W tym miejscu zamieszczamy posty związane z egzaminami

Moderatorzy: ella, klebek

Re: Jak się zdaje egzamin w Irlandii, kolosalna różnica...

Postprzez JAKUB » środa 23 sierpnia 2017, 09:55

igor32 napisał(a):(...)Bądź bardziej precyzyjny i napisz po co to pytanie, czemu ma ono służyć?
z udzielonych przez Was (.igor32 .Blacksmith) odpowiedzi wnoszę, że mentalnie nie ma różnicy między kierowcami Polski i Irlandii.
JAKUB
 
Posty: 1406
Dołączył(a): sobota 10 marca 2012, 19:53

Re: Jak się zdaje egzamin w Irlandii, kolosalna różnica...
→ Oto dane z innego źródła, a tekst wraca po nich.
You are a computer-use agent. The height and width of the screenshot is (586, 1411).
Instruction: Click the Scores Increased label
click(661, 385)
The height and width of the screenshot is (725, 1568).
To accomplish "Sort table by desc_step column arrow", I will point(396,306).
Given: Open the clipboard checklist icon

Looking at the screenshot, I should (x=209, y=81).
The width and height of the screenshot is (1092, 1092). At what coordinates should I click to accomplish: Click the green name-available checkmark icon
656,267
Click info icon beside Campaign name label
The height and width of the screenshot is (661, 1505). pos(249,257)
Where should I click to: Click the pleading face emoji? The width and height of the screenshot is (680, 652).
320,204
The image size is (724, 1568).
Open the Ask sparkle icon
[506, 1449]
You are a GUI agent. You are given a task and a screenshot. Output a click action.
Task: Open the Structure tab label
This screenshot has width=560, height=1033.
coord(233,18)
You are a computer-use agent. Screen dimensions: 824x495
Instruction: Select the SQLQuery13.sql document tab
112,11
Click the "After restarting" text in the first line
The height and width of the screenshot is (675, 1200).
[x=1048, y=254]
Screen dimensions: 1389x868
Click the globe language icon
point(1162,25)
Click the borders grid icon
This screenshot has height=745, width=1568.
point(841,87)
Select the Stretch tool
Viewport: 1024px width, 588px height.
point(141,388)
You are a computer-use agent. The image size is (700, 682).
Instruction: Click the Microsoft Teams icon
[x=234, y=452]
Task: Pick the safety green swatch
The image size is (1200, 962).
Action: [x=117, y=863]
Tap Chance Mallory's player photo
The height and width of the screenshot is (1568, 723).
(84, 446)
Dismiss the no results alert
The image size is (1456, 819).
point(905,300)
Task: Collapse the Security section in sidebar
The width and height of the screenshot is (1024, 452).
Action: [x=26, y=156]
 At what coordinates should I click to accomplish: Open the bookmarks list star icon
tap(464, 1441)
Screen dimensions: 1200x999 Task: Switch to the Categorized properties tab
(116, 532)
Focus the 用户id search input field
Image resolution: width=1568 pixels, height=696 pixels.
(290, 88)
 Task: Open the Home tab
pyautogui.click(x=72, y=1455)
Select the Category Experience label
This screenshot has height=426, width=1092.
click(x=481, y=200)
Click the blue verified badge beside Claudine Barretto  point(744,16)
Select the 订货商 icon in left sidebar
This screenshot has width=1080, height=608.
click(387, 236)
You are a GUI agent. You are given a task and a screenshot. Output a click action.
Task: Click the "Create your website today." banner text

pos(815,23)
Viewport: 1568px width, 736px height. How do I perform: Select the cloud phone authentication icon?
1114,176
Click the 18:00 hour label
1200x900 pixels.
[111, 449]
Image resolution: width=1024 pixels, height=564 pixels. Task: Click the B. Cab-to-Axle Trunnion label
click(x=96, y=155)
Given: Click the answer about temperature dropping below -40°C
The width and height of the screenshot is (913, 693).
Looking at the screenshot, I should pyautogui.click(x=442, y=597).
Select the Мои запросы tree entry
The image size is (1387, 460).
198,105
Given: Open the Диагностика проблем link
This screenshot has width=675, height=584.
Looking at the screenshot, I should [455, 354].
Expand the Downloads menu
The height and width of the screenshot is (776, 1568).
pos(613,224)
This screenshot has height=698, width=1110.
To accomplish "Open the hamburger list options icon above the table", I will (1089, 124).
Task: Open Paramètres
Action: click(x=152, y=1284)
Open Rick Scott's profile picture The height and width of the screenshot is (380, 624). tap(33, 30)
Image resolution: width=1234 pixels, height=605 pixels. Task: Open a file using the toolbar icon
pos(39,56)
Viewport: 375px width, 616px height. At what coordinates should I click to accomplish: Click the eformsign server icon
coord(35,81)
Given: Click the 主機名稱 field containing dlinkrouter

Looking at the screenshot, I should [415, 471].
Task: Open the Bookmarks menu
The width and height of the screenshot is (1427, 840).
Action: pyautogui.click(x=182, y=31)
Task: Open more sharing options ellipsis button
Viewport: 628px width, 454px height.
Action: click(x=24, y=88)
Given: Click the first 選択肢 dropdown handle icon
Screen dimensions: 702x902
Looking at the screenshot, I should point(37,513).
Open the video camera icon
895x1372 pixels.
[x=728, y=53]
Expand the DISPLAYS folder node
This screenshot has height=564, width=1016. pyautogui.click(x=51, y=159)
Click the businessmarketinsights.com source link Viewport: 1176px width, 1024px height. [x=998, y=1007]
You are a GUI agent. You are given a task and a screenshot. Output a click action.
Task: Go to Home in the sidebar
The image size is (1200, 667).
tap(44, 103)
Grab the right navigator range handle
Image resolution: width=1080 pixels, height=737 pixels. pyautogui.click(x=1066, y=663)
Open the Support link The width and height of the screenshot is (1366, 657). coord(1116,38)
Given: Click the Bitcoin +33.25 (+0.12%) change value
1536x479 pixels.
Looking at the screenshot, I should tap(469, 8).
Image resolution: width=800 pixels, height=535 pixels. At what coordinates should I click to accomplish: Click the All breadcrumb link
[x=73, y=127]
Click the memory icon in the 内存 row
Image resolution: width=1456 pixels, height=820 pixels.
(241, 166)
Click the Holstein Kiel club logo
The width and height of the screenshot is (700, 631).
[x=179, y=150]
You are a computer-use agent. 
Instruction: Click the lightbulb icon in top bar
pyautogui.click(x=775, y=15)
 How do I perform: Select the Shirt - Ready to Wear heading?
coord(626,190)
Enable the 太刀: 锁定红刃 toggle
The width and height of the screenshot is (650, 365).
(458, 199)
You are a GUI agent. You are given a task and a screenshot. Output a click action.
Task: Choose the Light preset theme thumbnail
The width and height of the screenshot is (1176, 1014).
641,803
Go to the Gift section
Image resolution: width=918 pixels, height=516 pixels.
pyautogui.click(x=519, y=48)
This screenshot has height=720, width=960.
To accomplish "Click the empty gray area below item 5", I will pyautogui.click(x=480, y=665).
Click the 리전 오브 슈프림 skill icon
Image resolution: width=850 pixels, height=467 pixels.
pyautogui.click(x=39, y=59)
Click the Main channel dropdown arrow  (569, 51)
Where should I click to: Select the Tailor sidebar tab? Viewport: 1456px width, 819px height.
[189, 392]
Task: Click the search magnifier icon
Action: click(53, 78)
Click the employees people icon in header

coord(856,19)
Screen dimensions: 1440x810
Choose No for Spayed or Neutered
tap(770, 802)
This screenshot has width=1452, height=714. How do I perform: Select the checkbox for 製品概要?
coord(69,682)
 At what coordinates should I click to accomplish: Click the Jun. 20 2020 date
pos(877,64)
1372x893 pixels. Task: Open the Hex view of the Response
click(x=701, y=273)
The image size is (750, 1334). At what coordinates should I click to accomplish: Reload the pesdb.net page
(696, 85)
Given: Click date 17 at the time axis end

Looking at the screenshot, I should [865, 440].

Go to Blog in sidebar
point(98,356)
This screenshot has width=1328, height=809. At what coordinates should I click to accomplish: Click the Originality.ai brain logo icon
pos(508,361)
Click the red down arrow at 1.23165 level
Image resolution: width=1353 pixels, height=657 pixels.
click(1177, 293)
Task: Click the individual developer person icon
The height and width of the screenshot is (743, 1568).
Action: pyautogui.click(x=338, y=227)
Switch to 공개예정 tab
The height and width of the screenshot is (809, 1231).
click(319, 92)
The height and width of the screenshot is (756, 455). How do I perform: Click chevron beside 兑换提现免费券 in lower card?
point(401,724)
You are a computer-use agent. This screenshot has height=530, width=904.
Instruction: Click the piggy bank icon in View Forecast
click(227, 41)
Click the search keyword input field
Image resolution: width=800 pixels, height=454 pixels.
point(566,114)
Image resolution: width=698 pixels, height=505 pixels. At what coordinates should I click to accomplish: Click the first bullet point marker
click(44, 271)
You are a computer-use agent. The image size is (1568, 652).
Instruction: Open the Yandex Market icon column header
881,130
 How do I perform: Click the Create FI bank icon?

Postprzez Blacksmith » środa 23 sierpnia 2017, 14:08

Przecież wiadomo, że to w celach prawnych. Tego wymaga prawo. Tak samo podpisujemy kartę płatniczą aby potwierdzić na niej, że jesteśmy jej posiadaczami. Jeśli masz inną teorię to napisz.
Avatar użytkownika
Blacksmith
 
Posty: 2051
Dołączył(a): środa 23 marca 2016, 15:54
Lokalizacja: Elbląg/München, w przyszłości Texas

Re: Jak się zdaje egzamin w Irlandii, kolosalna różnica...

Postprzez szerszon » środa 23 sierpnia 2017, 20:53

Blacksmith napisał(a):Przecież każdy kończący kurs ma obcykane trasy egzaminacyjne w swoich miastach, więc to ma znaczenie śladowe.
Podejrzewam, że obszar egzaminacyjny i ilość skrzyżowań w jednym punkcie egzaminacyjnym w Warszawie wystarczy na trzy Łomże. Na takich pipidówkach trzeba jechać do sąsiedniej wsi, aby zrobić tyle kilometrów, co robię po Ochocie. No i gwóźdź programu...tramwaj :lol: :lol: :lol:
szerszon
 
Posty: 16316
Dołączył(a): sobota 11 lipca 2009, 15:03

Re: Jak się zdaje egzamin w Irlandii, kolosalna różnica...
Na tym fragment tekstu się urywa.